ITEMS:
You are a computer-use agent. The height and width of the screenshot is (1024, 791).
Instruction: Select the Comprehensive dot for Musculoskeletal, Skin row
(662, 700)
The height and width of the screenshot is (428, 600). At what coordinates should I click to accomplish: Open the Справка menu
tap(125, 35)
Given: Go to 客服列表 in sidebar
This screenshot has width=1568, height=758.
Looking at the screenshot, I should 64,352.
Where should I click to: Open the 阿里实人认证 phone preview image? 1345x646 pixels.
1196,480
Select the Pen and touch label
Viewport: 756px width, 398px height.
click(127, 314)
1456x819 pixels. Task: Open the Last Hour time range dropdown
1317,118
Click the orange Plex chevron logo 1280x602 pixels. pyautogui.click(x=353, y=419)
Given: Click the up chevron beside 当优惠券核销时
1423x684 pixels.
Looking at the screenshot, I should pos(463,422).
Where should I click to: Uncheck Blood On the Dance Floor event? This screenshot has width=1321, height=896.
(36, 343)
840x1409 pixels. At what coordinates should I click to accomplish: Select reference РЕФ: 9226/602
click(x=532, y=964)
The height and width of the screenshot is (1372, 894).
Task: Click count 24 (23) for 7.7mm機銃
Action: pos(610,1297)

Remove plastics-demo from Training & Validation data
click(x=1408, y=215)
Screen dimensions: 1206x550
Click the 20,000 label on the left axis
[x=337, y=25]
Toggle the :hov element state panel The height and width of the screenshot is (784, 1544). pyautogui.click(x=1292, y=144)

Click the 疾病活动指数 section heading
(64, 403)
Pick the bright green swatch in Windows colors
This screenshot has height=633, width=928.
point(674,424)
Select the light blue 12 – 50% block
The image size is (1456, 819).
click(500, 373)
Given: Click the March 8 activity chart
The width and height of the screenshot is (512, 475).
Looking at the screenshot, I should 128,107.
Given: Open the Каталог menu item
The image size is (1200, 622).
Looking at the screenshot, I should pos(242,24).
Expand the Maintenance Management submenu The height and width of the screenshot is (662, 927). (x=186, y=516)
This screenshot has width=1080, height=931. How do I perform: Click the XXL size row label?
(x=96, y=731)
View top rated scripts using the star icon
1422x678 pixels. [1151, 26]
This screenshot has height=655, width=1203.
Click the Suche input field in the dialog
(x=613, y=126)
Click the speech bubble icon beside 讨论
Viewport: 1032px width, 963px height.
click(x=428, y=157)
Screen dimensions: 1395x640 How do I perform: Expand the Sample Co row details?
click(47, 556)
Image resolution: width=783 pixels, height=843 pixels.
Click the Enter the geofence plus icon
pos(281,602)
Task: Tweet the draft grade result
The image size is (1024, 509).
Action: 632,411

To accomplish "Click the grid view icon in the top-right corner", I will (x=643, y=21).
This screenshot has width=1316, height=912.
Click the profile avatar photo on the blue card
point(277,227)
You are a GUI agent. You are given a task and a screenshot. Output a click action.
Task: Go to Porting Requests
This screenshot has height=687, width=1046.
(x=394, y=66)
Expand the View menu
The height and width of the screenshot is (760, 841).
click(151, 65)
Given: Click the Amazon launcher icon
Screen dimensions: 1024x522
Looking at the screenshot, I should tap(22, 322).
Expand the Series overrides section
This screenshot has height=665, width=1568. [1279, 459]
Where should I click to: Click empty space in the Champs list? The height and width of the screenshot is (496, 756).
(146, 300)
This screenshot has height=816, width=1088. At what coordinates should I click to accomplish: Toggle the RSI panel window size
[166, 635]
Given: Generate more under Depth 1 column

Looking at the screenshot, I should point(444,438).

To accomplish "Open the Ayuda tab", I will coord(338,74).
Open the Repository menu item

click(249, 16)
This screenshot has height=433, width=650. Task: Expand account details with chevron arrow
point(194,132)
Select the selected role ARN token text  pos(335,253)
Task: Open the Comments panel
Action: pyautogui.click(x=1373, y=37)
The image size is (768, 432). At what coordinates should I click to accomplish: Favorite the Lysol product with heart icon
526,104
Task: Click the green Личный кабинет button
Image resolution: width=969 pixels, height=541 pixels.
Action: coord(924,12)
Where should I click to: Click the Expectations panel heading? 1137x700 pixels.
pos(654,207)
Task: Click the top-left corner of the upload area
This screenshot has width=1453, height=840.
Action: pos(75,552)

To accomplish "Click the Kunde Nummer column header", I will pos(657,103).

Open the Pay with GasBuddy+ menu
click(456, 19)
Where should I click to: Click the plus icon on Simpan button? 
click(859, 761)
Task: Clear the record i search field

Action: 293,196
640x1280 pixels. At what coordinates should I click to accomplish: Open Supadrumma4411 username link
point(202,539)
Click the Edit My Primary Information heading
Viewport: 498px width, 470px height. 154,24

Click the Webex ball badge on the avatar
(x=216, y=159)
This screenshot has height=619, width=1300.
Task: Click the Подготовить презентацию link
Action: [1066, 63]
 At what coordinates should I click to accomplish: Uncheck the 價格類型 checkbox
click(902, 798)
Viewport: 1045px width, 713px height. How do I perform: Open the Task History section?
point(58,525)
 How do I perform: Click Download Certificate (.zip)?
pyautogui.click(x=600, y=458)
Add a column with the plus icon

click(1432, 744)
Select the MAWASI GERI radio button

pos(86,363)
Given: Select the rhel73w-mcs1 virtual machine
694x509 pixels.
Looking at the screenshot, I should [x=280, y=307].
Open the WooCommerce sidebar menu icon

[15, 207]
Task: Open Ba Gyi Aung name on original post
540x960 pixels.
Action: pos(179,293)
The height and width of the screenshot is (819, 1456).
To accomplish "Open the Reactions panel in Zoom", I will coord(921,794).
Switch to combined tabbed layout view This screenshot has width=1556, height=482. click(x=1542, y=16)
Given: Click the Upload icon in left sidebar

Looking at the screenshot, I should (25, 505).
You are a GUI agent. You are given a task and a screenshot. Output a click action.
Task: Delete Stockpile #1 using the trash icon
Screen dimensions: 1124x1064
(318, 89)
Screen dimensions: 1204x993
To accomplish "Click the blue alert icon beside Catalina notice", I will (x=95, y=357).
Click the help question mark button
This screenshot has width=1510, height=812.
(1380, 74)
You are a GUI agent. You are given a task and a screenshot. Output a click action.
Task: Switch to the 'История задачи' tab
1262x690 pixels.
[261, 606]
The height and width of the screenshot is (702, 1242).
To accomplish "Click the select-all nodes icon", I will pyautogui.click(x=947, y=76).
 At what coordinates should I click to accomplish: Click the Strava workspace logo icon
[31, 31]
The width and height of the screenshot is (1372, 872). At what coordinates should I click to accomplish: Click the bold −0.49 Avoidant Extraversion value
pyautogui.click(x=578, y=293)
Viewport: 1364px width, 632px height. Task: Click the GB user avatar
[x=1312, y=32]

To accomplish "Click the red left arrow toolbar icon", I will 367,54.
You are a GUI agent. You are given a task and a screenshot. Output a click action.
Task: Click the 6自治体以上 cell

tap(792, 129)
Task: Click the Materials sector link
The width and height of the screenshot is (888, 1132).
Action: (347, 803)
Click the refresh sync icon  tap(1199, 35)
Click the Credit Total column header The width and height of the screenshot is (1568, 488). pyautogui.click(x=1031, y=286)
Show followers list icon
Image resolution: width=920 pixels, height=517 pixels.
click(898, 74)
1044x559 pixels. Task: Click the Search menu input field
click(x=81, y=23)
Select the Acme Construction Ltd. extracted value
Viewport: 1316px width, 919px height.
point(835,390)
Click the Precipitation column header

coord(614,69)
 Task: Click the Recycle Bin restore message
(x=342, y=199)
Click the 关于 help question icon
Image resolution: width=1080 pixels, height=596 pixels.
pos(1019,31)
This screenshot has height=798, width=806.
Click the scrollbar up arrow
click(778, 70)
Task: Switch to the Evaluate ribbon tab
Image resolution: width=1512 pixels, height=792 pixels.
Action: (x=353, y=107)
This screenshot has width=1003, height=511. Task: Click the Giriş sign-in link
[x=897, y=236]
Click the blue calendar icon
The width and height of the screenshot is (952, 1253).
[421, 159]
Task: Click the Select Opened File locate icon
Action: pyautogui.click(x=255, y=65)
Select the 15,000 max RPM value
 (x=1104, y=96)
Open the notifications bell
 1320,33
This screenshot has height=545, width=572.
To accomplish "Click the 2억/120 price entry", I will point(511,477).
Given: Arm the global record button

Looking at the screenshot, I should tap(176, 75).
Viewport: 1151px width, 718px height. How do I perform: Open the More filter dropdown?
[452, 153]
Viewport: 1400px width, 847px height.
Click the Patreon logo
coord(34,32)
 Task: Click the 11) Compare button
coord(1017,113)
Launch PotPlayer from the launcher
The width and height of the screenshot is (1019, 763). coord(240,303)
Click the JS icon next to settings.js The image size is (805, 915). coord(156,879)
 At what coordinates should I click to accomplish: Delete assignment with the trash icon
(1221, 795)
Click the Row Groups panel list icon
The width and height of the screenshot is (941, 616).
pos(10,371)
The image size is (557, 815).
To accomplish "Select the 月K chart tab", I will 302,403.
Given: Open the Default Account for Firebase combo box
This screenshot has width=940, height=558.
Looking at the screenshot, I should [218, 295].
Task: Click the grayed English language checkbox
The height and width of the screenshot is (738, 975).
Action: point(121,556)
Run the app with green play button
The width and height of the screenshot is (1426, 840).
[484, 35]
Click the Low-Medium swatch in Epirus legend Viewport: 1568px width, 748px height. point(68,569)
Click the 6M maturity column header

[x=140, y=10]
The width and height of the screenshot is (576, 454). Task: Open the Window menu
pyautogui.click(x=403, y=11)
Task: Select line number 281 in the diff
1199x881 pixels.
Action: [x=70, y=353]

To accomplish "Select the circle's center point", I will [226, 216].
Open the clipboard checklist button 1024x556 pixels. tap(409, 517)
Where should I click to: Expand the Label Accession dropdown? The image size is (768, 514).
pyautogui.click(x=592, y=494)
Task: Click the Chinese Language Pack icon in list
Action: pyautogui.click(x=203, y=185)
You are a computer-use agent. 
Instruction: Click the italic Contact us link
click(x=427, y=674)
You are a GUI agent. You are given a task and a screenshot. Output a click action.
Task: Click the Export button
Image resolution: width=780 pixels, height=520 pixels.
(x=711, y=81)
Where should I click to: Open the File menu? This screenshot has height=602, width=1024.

WHAT IS NEEDED: Swap "Porting Requests" for "Transfer Requests" in everything from the line containing "Task: Tweet the draft grade result" down to the line containing "Action: pyautogui.click(x=1373, y=37)". Give those lines again with nothing else changed.

OUTPUT FOR THIS TASK:
Task: Tweet the draft grade result
The image size is (1024, 509).
Action: 632,411

To accomplish "Click the grid view icon in the top-right corner", I will (x=643, y=21).
This screenshot has width=1316, height=912.
Click the profile avatar photo on the blue card
point(277,227)
You are a GUI agent. You are given a task and a screenshot. Output a click action.
Task: Go to Transfer Requests
This screenshot has height=687, width=1046.
(x=394, y=66)
Expand the View menu
The height and width of the screenshot is (760, 841).
click(151, 65)
Given: Click the Amazon launcher icon
Screen dimensions: 1024x522
Looking at the screenshot, I should tap(22, 322).
Expand the Series overrides section
This screenshot has height=665, width=1568. [1279, 459]
Where should I click to: Click empty space in the Champs list? The height and width of the screenshot is (496, 756).
(146, 300)
This screenshot has height=816, width=1088. At what coordinates should I click to accomplish: Toggle the RSI panel window size
[166, 635]
Given: Generate more under Depth 1 column

Looking at the screenshot, I should point(444,438).

To accomplish "Open the Ayuda tab", I will coord(338,74).
Open the Repository menu item

click(249, 16)
This screenshot has height=433, width=650. Task: Expand account details with chevron arrow
point(194,132)
Select the selected role ARN token text  pos(335,253)
Task: Open the Comments panel
Action: pyautogui.click(x=1373, y=37)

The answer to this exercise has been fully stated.